Now the output will look like:

correlated_subqueries-# SELECT id, parent_comment_id, added, replied_comment_id, content FROM comments_tree
correlated_subqueries-# ORDER BY path ASC;
 id | parent_comment_id |        added        | replied_comment_id |                  content                 
 
----+-------------------+---------------------+--------------------+------------------------------------------
-
  1 |                 1 | 2018-01-01 10:00:00 |                    | user_1 comment_id_1
  2 |                 1 | 2018-01-01 10:01:00 |                  1 |  admin answer to user_1 comment_id_1
  3 |                 1 | 2018-01-01 10:02:00 |                  2 |   user_1 answer to admin comment_id_2
  8 |                 1 | 2018-01-01 16:03:00 |                  3 |    admin answer to user_1 comment_id_3
 10 |                 1 | 2018-01-01 15:03:00 |                  8 |     admin answer to user_2 comment_id_8
 11 |                 1 | 2018-01-01 15:03:30 |                 10 |      admin answer to admin comment_id_10
 12 |                 1 | 2018-01-01 15:03:50 |                 10 |      user_3 answer to admin comment_id_10
 13 |                 1 | 2018-01-01 15:03:50 |                  2 |   user_3 answer to admin comment_id_2
  4 |                 4 | 2018-01-01 14:00:00 |                    | user_2 comment_id_5
  5 |                 5 | 2018-01-01 14:01:00 |                    | user_3 comment_id_6
  6 |                 5 | 2018-01-01 15:00:00 |                  5 |  user_1 answer to user_3 comment_id_6
  7 |                 5 | 2018-01-01 15:01:00 |                  5 |  user_2 answer to user_3 comment_id_6
  9 |                 5 | 2018-01-01 15:02:00 |                  7 |   admin answer to user_1 comment_id_7
(13 rows)

The hierarchical queries are quite nice feature present in the RDBMS. As shown in the first section they allow to work with hierarchical data structures, as for instance trees.
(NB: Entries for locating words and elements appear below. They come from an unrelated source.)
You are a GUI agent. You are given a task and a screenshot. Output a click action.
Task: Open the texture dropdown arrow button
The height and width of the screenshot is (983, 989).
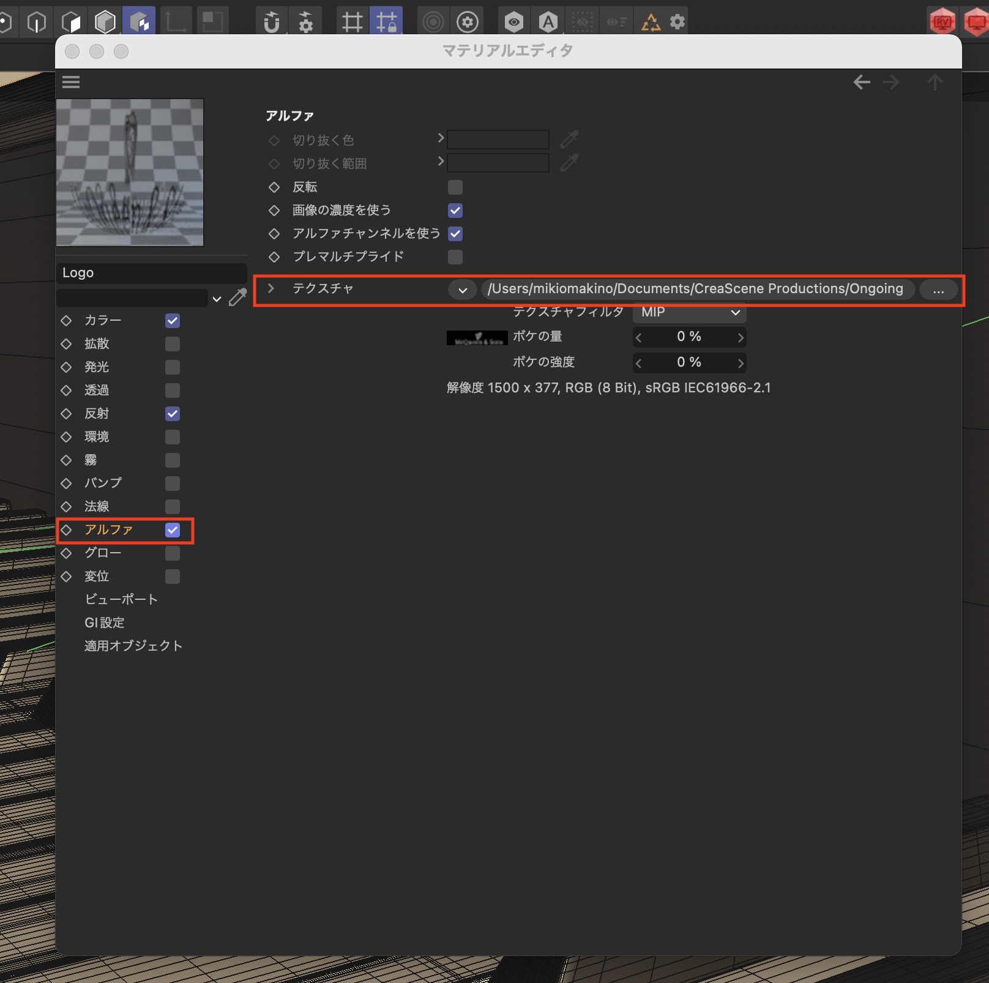(x=463, y=290)
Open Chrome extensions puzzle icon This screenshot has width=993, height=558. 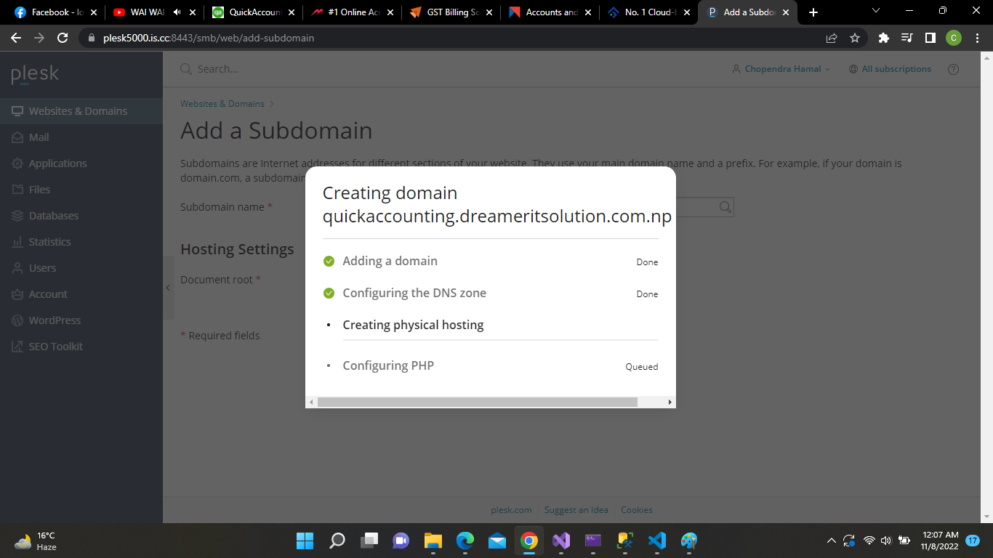tap(883, 38)
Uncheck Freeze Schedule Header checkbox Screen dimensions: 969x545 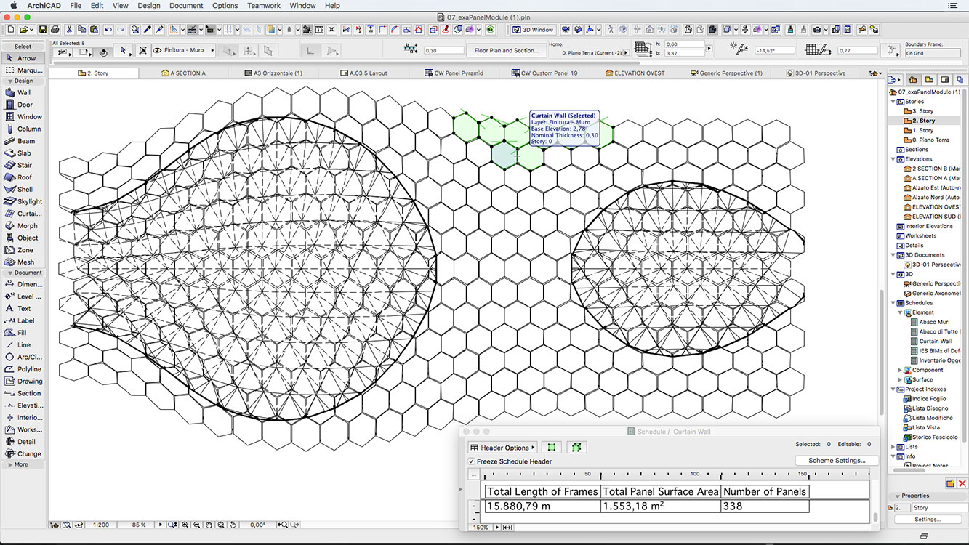tap(472, 461)
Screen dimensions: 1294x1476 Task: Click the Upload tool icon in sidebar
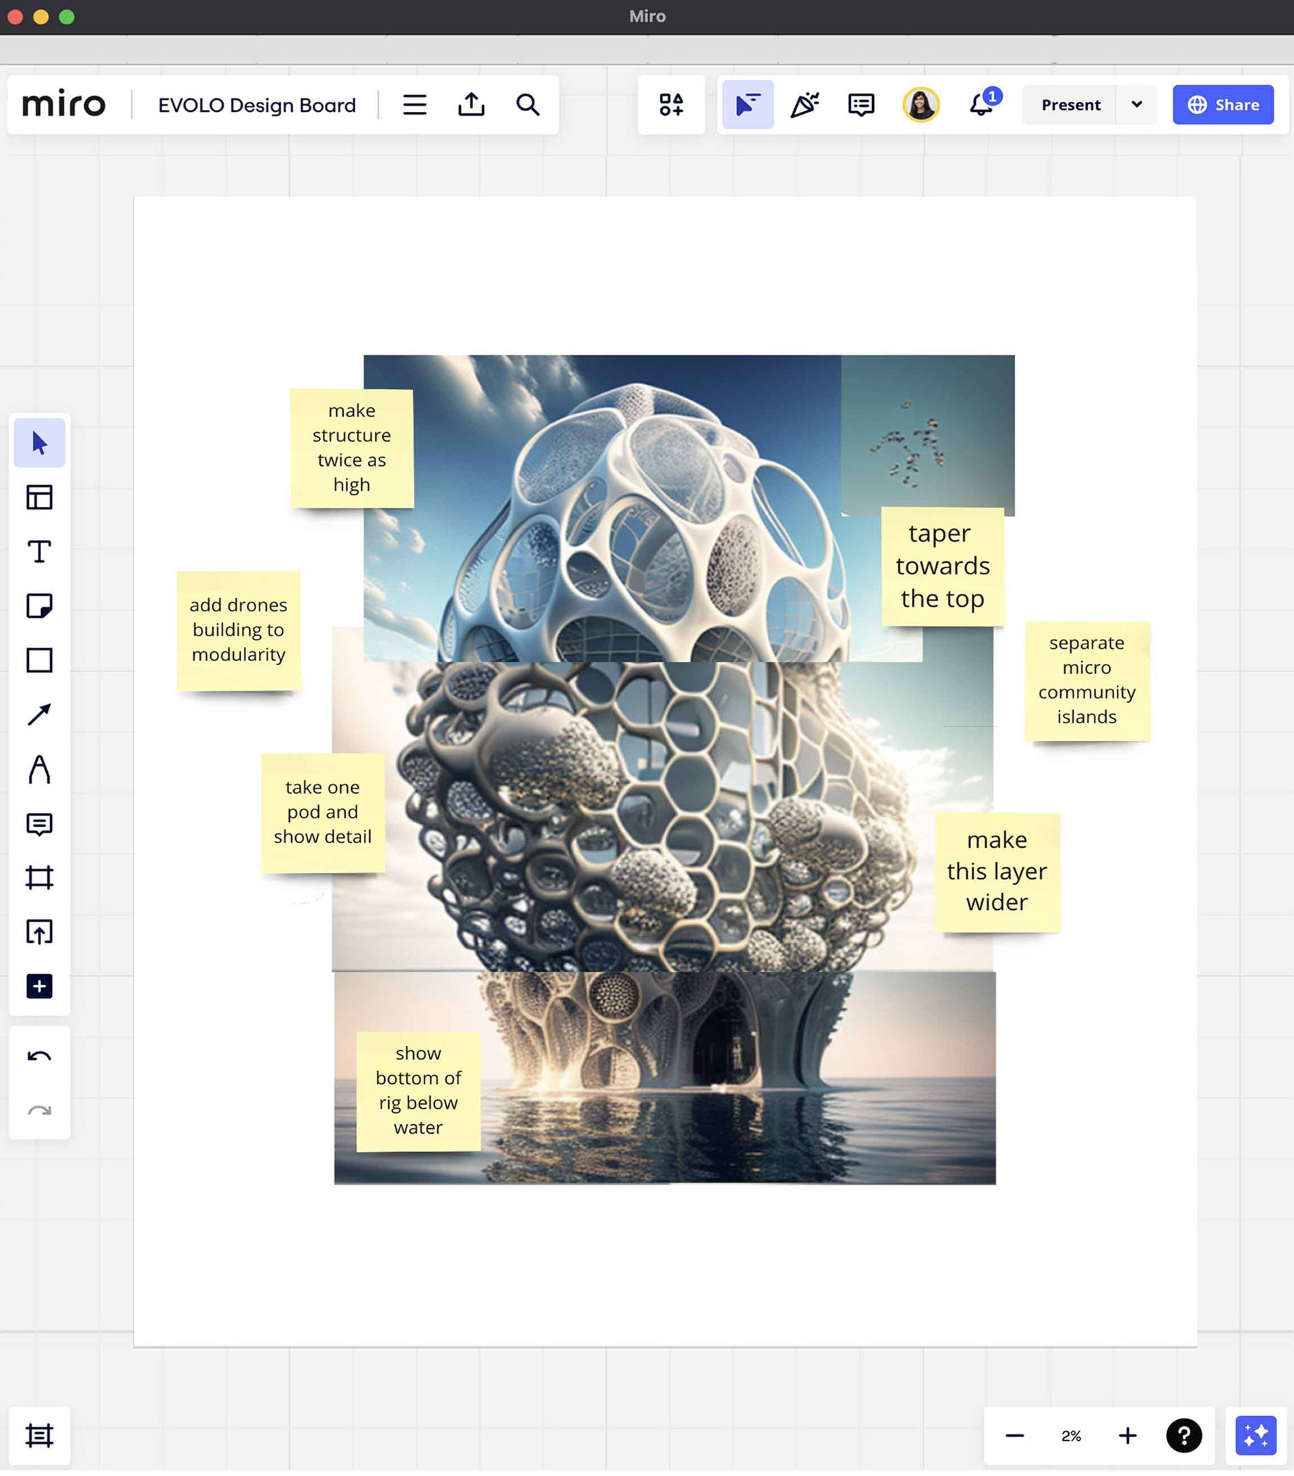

One of great examples illustrating it is the genealogical tree. The second section shown a simple example of the hierarchical query simulating the for loop behavior. The last part was about more realistic use-case of a website comments returned through 3 different queries: one comment query and queries showing breadth-first and depth-first result generations.